It’s time we lock up public transport punks
A young woman has been jailed for being drunk and abusive on a flight to the UK. Now let's see this sort of meaningful action here.
I'm sick of people getting off scot-free for behaving like grubs and ruining things for others.
Demi Burton, 20, headbutted Etihad crew and bit passengers in a booze-fuelled rage in May 2019.
She was returning to Britain after a long holiday in Australia and, according to her lawyer, didn't relish the idea.
Too bad. I'm sure home will look a whole lot sweeter after six months in the slammer.
People who fail to respect the rights of others - because they don't care or know no better - are spreading through society like the ugliest rash, and precious little is being done.
They're picking fights on trains and assaulting bus drivers, abusing teachers and running amok in classrooms.
I'm not having a cheap shot at "the youth of today" because I know many terrific kids who are principled, thoughtful and motivated to act positively, but when mayhem is becoming mainstream, something has to give.
The erosion of values affects everyone.
A train commute, for instance, should be uneventful - you hop on, find a space, and hop off.
Instead, we have reprobates playing music loudly with the deliberate aim of upsetting other passengers.
Trying to reason with these juveniles whose moral compass is broken is a waste of time.
They'll tell you to f*ck off and keep doing as they please.
Why? Because there are no consequences, and they know it.
Anti-social behaviour gets a slap on the wrist by authorities, if it's dealt with at all.
The full force of the law hasn't been felt in years as we go softly-softly on kids, to their detriment and to society's.
Take the recent case of a Brisbane City Council bus driver who was violently assaulted by a female passenger.
Ludicrously, it was the bus driver who was suspended - for grabbing the sleeve of the girl (who allegedly boasted about stealing $5 and how there was nothing the driver could do) - while the girl, who kicked the driver in the stomach, is still permitted to catch buses.
What message does this send to this girl and others?
That society tolerates violence and the law is a joke.
TV commercials urging commuters to respect bus drivers will make not a scrap of difference. They're just another misuse of taxpayer dollars by a government offering too little, too late.
The Palaszczuk Government also has promised to install driver safety barriers, at a cost of millions, in more than half of Queensland buses by June this year.
And it is trialling the deployment of a handful of "customer service officers" on an Ipswich bus line with the aim of reducing violence.
But what powers do these officers have? They can issue warnings and fines, and detain offenders, and that's it.
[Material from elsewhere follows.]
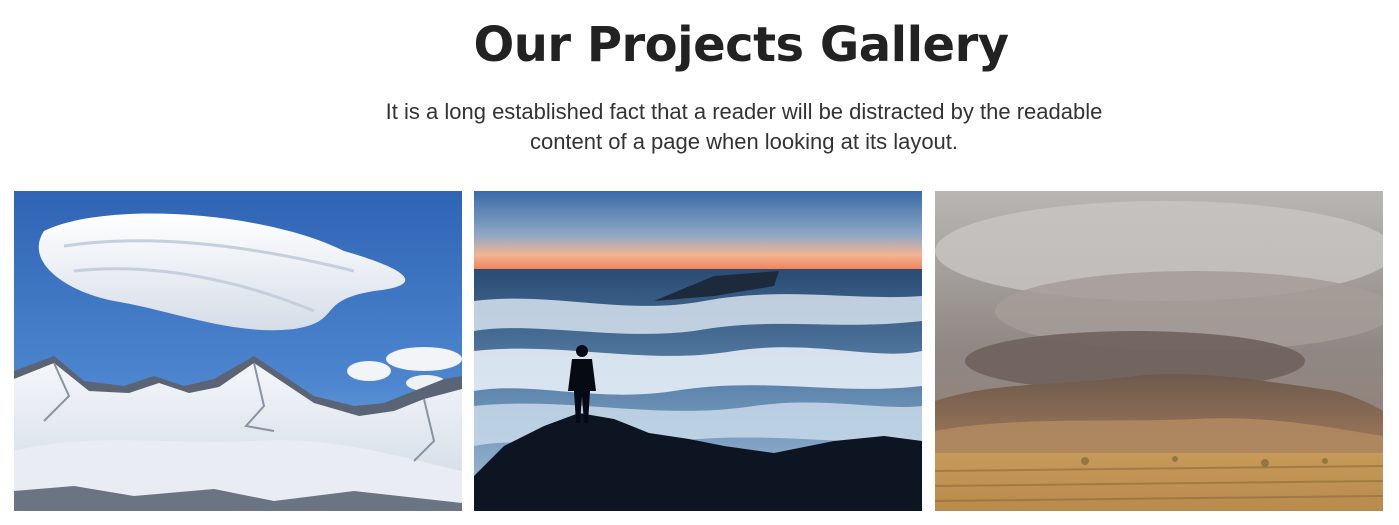 This screenshot has height=525, width=1399. I want to click on gallery-title: Our Projects Gallery, so click(741, 45).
What happens next will likely be a big fat nothing.
Unfortunately, what all these measures fail to address is the root of the problem - an appalling lack of discipline and instruction in decency, from parents early on.
Ask any teacher about their greatest source of stress, and they'll say it's aggressive brats, and their equally recalcitrant parents who think their kids are being picked on.
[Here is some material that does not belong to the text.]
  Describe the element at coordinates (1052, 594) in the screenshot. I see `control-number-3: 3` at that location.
It's not just educators feeling the heat. Courier-Mail readers are quick to call out growing acceptance of anti-social behaviour.
One 70-year-old retiree, remarking on the troubles on our trains, says: "In my day, all parents demanded the same decent behaviour. If a child played up, a neighbour would reprimand them and their parents would back the neighbour up. There were decency rules to live by."
Another reader observes that unruly youths are a "symptom of the 'it's my right' generation", with parents letting kids carry on like lunatics in other public places, such as cafes.
And yet another says: "It's generational and each generation feels entitled, can't be bothered working, takes all they can and gives back zero. We see this first hand, there is no end to it and it's getting worse by the day."
With parents setting such poor examples, how can a society move forward?
Compulsory classes in positive parenting? As if. Counselling only works if people realise they have a problem and seek help.
When so many homes are turning out young people who think they can do as they please - and stuff everyone else - then an intervention or circuit breaker is required.
Enter swift, certain and appropriate punishment.
When kids act out, they must be reined in - and if parents won't do it, then authorities must.
Perhaps then, the right message will get through.
Without meaningful consequences there will never be compliance.